2.1. Roberts Mountain Allochthon and Antler Orogeny

The Roberts Mountain allochthon (RMA) consists of an imbricated sequence of Cambrian to Upper Devonian basinal sedimentary rocks with minor mafic volcanic rocks emplaced eastward onto a lower Paleozoic platform carbonate above the Roberts Mountain thrust fault [9, 2325]. The RMA was emplaced from southern Idaho to central Nevada during the Late Devonian and Early Mississippian phase of the Antler orogeny [9]. It was initially suggested that the RMA strata originated in western Laurentia [6, 25] as a part of a contractional foreland basin. More recent models for the Antler orogeny are at odds with this idea. Speed and Sleep and Speed et al. hypothesized that an arc-continent collision occurred and that the Roberts Mountain allochthon was transported and emplaced as an accretionary prism [26, 27]. However, lack of remnants of a collided arc and occurrence of a subsided broad extensional region behind the thrust belt (Havallah basin in western Nevada) led different scientists to propose new ideas. These include the following: (I) a Mediterranean-style thrust-belt system [24], whereby thrusting occurred behind a zone of trench retreat, while a region of extension developed in the hanging wall of the subduction systems without any arc collision; (II) dextral-oblique convergence along the western margin whereby terranes were transported from the peri-Gondwanan realm, around the southern margin of Laurentia to the paleo-Pacific Ocean leading to juxtaposition of arc fragments and Roberts Mountain allochthon against the Laurentian margin [28]; or (III) sinistral-oblique plate convergence and microplate accretion (e.g., [5, 7, 11, 29]) that invoke the north to south juxtaposition of Baltican, Caledonian, or Peace River Arch-affinity terranes along the western Laurentian margin. Alternative, but more controversial, models suggest that the overall history of western Laurentia was marked by westward subduction of the North American plate and Mesozoic collision with a composite interoceanic arc terrane [30] or “ribbon continent” [31] and thus refute the occurrence of the Antler orogeny. However, these models are precluded by stratigraphic continuity across the southeastern Canadian Cordillera [32] and contiguous Proterozoic and Cambrian geology across the theoretical Mesozoic suture, including remarkable east-west continuity of Cambrian detrital zircon facies combined with north-south variation [33, 34].
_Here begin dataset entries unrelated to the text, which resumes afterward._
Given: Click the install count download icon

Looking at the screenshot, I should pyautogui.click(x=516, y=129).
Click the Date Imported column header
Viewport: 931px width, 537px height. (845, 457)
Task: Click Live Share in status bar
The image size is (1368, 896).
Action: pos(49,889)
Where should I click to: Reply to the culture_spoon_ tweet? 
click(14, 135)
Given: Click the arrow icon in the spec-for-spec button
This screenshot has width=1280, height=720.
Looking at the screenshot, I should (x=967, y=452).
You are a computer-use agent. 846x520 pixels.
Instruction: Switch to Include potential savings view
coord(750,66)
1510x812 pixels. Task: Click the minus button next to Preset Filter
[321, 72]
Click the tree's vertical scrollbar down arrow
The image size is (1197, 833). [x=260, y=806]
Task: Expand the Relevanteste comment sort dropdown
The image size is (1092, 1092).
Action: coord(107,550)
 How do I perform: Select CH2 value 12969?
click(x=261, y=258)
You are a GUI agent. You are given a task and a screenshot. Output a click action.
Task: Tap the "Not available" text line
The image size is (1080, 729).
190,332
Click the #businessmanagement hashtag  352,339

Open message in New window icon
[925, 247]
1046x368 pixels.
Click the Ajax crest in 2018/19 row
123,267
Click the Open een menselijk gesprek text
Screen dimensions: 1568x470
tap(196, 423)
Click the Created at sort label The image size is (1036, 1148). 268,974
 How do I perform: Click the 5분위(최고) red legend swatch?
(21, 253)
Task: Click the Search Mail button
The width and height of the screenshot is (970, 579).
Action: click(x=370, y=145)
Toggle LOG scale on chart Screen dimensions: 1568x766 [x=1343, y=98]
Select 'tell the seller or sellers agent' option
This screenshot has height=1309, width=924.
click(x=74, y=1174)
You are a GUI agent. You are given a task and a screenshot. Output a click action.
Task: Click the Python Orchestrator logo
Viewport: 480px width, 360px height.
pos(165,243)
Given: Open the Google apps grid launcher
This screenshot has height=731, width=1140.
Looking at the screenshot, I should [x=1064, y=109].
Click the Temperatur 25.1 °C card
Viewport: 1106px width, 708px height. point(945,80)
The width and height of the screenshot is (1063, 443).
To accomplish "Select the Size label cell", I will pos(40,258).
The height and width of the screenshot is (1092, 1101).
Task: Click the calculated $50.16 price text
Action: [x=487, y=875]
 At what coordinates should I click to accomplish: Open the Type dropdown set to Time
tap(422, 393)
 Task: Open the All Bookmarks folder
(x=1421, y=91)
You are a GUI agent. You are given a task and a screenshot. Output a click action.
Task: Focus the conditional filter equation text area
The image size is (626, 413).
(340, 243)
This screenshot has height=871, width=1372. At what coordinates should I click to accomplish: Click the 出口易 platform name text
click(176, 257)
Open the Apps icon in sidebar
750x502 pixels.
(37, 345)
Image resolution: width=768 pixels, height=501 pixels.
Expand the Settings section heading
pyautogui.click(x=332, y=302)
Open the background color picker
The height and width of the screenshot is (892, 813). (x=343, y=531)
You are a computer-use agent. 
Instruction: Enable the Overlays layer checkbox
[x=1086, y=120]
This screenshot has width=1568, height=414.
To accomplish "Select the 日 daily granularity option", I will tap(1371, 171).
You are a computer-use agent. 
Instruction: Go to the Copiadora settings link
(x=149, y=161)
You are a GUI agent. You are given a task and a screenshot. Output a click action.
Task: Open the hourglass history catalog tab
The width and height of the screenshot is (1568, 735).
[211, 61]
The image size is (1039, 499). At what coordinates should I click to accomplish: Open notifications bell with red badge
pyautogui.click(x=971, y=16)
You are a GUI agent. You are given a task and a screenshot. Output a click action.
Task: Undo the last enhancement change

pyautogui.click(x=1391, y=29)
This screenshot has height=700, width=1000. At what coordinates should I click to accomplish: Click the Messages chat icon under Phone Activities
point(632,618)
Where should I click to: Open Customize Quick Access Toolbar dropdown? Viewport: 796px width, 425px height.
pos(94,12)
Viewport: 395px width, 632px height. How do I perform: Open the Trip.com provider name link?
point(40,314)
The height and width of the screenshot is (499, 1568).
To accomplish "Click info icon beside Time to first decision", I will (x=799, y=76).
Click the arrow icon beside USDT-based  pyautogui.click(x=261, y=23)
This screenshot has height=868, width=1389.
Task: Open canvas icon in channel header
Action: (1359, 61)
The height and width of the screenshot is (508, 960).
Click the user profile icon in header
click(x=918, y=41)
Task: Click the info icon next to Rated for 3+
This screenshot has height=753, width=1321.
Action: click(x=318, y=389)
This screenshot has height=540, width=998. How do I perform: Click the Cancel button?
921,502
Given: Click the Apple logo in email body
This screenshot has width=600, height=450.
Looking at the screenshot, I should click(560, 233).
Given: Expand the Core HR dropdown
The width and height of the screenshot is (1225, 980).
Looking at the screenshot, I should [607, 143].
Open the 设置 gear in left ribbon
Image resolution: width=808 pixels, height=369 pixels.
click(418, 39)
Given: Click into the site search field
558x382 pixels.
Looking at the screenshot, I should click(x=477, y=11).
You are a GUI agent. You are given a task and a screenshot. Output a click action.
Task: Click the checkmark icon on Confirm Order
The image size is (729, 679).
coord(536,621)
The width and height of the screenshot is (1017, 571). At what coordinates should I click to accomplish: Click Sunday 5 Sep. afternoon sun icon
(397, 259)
2.2. Antler Orogeny Spatial Extent and Control on Sedimentation

A potential continuation of the Antler belt to the north of Idaho and south of central Nevada has been obscured by younger tectonic and magmatic events that reworked the continental crust [35]. Nevertheless, it has been suggested that the northwestern and central western margin of Laurentia (Alberta and Montana) recorded an Antler-related compression and uplift [3]. A discontinuous orogenic belt, known as the Cariboo orogen and a possible extension of Antler orogen, existed to the west of Canada [36, 37]. Westerly derived sandstone and conglomerate interpreted as remnants of an easterly prograding clastic wedge, and contemporaneous granitic plutonism and volcanism in today’s British Columbia and Yukon are inferred as a record of this orogenic activity [10, 38, 39]. Several authors have proposed that the Antler orogeny affected the morphology of western Laurentian basins throughout the Famennian time (e.g., [5, 13]). Deposition of Late Devonian to Early Carboniferous sediments (e.g., the Exshaw and Banff formations in western Alberta and Sappington Formation in southwestern Montana) along the western margin of Laurentia may have recorded a shift in the depositional style and sediment provenance (e.g., [4, 6]). Shallowing, unconformities, and influx of clastic sediments in the latest Devonian followed by rapid subsidence and deposition of thick carbonate succession in the early Mississippian are consistent with deposition of DC strata in an Antler foreland basin that likely extended from western Alberta to southern Nevada (e.g., [5, 25, 40]) (Figure 1).

3.1. Samples

Samples were collected executed along a north-south transect representing the Late Devonian to Early Mississippian western margin of Laurentia (Figures 2 and 3). Samples were collected from four distinct sample locations: (1) two siltstones from the lower Tournaisian upper member of the Exshaw Formation (EX-3 and Ex-9) in southern Alberta that were combined into a composite sample EX and three silty-limestones from the lower to middle Tournaisian Banff Formation (BF-1, BF-3, and BF-4) that were combined into one composite sample BF; (2) two sandstones from the lower Tournaisian Middle Member of the Sappington Formation (SP-1 and SP-2) in the Bridger Mountains of southern Montana; (3) one sandstone from the upper Famennian Webb Formation (WB) and one chert conglomerate from the lower to middle Tournaisian Melandco Formation (MO) in Carlin Canyon near Elko in northeastern Nevada; and (4) one sandstone sample from upper Famennian Pilot Shale (PL) in the Pahranagat Range, near Alamo in southern Nevada (Table 1). Multiple thin sections were cut and used to conduct petrographic study on the sampled intervals (see supplementary file stratigraphy and petrography, Figure S1).

3.2. U-Pb Geochronology

Samples were processed and measured using the method outlined in Mathews and Guest [41]. We measured up to 300 grains per sample. Isotopic ratios were calibrated using FC-1 [42], and four reference materials with ages ranging from Neoarchean to Paleogene were used to validate the results. Data reduction was performed in iolite (V2.5; [43]) using the VisualAge data reduction scheme [44]. Data were filtered using a probability of concordance algorithm [41, 45, 46]. Grains yielding a probability of concordance<1% were removed from the dataset. The 206Pb/238U ratio was used for grains yielding dates<1500Ma, and the 207Pb/206Pb isotopic ratio was used for grains yielding dates>1500Ma because numerous authors have noted that 206Pb/238U dates yield lower uncertainties for younger dates on average, whereas 207Pb/206Pb dates yield lower uncertainties for older dates (e.g., [41, 46, 47]). Moreover, for a large number of measurements, Spencer and Kirkland (2016) noted that the optimum cutoff between the 206Pb/238U and 207Pb/206Pb isotopic systems was 1500 Ma (see supplementary file method setup).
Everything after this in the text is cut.